— Begin Text block —

# Royal Wedding



## Flutterby (Nov 16, 2010)

Just heard that Prince William and Kate Middleton will tie tie the knot next year, good thing I bought that new hat in the M&S sale!!


----------



## Robster65 (Nov 16, 2010)

They're going to live in 'North Wales' so he can be near work. He flies out of RAF Valley, which is not so far away. Maybe they'll do their shopping in the local co-op ? 

Rob


----------



## Flutterby (Nov 16, 2010)

Well the co-op is as good as anywhere, I'd look out for them, see if you can get a pic and put it on for us all!!


----------



## katie (Nov 16, 2010)

One thing I don't understand is why she's going to be 'Princess Catherine'. Why does she need to change the way she spells her name? Silly.

Was watching the special news report earlier and they made it sound like she stalked him in order to marry a prince


----------



## margie (Nov 16, 2010)

katie said:


> One thing I don't understand is why she's going to be 'Princess Catherine'. Why does she need to change the way she spells her name? Silly.
> 
> Was watching the special news report earlier and they made it sound like she stalked him in order to marry a prince



She was given the name Catherine when she was born, so that is why they are saying Princess Catherine. Though I thought the Royal Protocol was that she would be Princess William. I doubt  it matters though I suspect the press will call her Princess Katie.


----------



## Northerner (Nov 16, 2010)

— End Text block —

▶ _Problem A_
Reproduce verbatim the part of the royal wedding thread between "# Royal Wedding" and "Robster65 (Nov 16, 2010)", inclusive.
▶ _Problem B_
According to the royal wedding thread, which RAF station does Prince William fly out of?
▶ _Problem C_
Write the next part of the royal wedding thread, picking up where it stops.
The lines that follow come from a different source than the royal wedding thread.

— Begin Data shown —

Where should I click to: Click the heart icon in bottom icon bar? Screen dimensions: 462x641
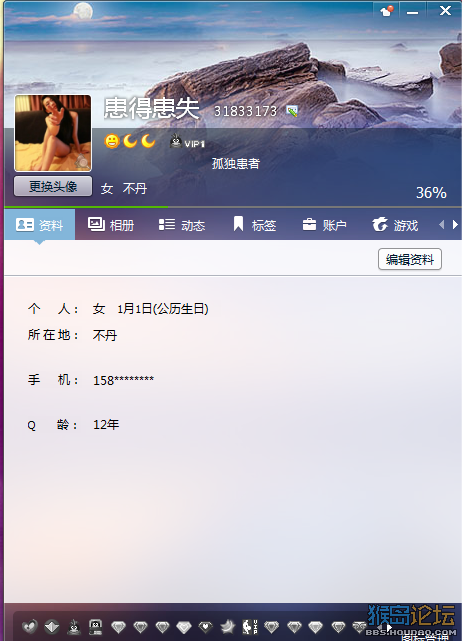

— End Data shown —

▶ _Exercise output A_
# Royal Wedding



## Flutterby (Nov 16, 2010)

Just heard that Prince William and Kate Middleton will tie tie the knot next year, good thing I bought that new hat in the M&S sale!!


----------



## Robster65 (Nov 16, 2010)

▶ _Exercise output B_
RAF Valley.

▶ _Exercise output C_
katie said:


> One thing I don't understand is why she's going to be 'Princess Catherine'. Why does she need to change the way she spells her name? Silly.
> 
> Was watching the special news report earlier and they made it sound like she stalked him in order to marry a prince



Haha! It's on the news now - I can see what you mean!  I do wish that people wouldn't make her out to be something exceptional just because she's marrying a royal.


----------



## katie (Nov 16, 2010)

Northerner said:


> Haha! It's on the news now - I can see what you mean!  I do wish that people wouldn't make her out to be something exceptional just because she's marrying a royal.



She's very pretty but they also made her sound like a bum who just goes to parties all the time.  Wonder where she gets her money from??


----------



## margie (Nov 16, 2010)

I was more bemused by David Cameron saying there were cheers and thumping of the cabinet table when he read out the news. I thought really who thumps tables.


----------



## margie (Nov 16, 2010)

katie said:


> She's very pretty but they also made her sound like a bum who just goes to parties all the time.  Wonder where she gets her money from??



Her parents are self-made millionaires specialising in children's parties.


----------



## Caroline (Nov 16, 2010)

Who ever they are (Royal or not) I hope they will have a long and happy marriage.

Personal opinion here, I do think once they get married, they should have a bit of privacy for their honeymoon or what ever they want to do for at least the first six months, gives them a chancce to settle into a routine together.


----------



## katie (Nov 16, 2010)

margie said:


> Her parents are self-made millionaires specialising in children's parties.



Yes, I was assuming she was getting her money from the 'rents.


----------



## Steff (Nov 16, 2010)

Already sick of it , people get married every day fgs! grr

I wish them well along with the thounsands of other couples that got engaged today.


----------



## AJLang (Nov 16, 2010)

I think it's very exciting.  Can't wait to see the engagement photos later today


----------



## margie (Nov 16, 2010)

Steffie said:


> Already sick of it , people get married every day fgs! grr
> 
> I wish them well along with the thounsands of other couples that got engaged today.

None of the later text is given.